SmartThings - Damned if you, damned if you don’t.
This would be true if we (SmartThings) were the only group extending the capabilities of the platform, but as Alex alluded to, our open stance comes at a cost (and also produces great gains for SmartThings and it’s customers). We sometime see huge spikes based upon 3rd party code and apps. We are working to better monitor and sandbox these when unexpected results occur in addition to getting better reporting and troubleshooting tools for 3rd party devs so they can create even better solutions.
@slagle has the “state” issue fix been rolled out yet or still to come? I had to restart from scratch after getting a replacement hub just a few days ago and I don’t want to put Rule Machine back until that fix is in. Thanks
We did push a change today targeted directly at this issue.
Awesome thank you… Just caught up on all unread and noticed. Much appreciated.
Last question… Is a hub migration tool something that will come to fruition? If yes - when is it currently slated to be available?
Backup tool??? With implied restore.
Maybe I’m not understanding this correctly. But how does a tech company, using a proven technology (the cloud), not have stability and reliability as the absolute #1 priority from day one?
How can that ever not be the focus?
How do you ever even perform a simple task, let alone a platform update, without calling stability and reliability into question?
Please tell us there is a while new division in ST, and that it’s called “Quality Assurance”
The simple fact that we can have an open dialog with CEO of this company at a time like this speaks volumes of how much they care about their product/service. It will get better. It will get much better and probably sooner than we all think. This is new technology with functionality that’s a small fraction of what it used to cost. There’s going to be growing pains.

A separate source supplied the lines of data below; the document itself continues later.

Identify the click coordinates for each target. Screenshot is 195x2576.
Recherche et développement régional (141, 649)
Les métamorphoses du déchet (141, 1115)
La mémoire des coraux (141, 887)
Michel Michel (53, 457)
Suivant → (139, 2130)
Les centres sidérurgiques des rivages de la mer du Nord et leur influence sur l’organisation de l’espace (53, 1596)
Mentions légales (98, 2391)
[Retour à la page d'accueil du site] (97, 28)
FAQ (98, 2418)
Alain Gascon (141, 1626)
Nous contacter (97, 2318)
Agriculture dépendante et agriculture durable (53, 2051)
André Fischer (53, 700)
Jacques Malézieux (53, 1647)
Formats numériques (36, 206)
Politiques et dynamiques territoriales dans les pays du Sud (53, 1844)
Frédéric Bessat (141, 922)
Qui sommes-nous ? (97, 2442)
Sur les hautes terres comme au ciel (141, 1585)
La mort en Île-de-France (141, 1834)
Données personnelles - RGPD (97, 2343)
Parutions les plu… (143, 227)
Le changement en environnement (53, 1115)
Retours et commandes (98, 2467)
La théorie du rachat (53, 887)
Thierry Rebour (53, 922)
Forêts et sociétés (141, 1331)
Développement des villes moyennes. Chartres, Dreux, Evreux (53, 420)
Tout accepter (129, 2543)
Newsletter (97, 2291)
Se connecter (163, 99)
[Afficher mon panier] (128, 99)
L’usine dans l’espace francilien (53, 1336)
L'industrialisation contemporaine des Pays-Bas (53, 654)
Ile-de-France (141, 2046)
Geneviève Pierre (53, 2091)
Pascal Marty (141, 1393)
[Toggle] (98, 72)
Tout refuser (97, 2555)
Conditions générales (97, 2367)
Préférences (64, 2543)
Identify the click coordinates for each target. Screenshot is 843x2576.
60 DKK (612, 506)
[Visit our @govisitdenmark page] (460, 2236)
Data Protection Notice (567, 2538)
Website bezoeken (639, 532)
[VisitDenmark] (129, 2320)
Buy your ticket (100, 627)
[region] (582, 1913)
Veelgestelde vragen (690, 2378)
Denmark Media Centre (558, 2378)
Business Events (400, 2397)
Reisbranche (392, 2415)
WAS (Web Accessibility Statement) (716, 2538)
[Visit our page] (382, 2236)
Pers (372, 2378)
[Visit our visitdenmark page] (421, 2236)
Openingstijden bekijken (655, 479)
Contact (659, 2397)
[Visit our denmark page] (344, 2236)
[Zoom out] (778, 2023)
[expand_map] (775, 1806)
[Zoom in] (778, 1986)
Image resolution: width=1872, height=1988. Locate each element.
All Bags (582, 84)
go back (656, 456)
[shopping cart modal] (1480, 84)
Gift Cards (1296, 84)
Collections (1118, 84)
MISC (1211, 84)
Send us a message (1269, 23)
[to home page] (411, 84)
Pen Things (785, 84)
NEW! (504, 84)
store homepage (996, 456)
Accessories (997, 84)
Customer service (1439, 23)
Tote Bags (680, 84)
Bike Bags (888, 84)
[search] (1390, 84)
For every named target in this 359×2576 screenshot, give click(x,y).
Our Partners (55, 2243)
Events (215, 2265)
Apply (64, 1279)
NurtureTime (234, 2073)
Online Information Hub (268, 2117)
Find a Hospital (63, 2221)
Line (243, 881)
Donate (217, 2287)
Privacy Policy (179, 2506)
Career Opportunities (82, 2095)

Thank you Alex and Tim. Keep at it
Honestly no one can guarantee that, just as no one can guarantee you won’t lose electricity. Let’s hope that things will be as @alex promised. WE have nothing to lose but a few more months of frustrating experience, HE can lose his company if cannot live up to his own promises.
Ben, please tell me you are not trying to point the finger at 3rd party devs. Your post almost makes it sound like you are trying to pass along blame when people are using the platform for the exact purpose it was intended for.
I think we already went down this route this week and it didn’t turn out so well.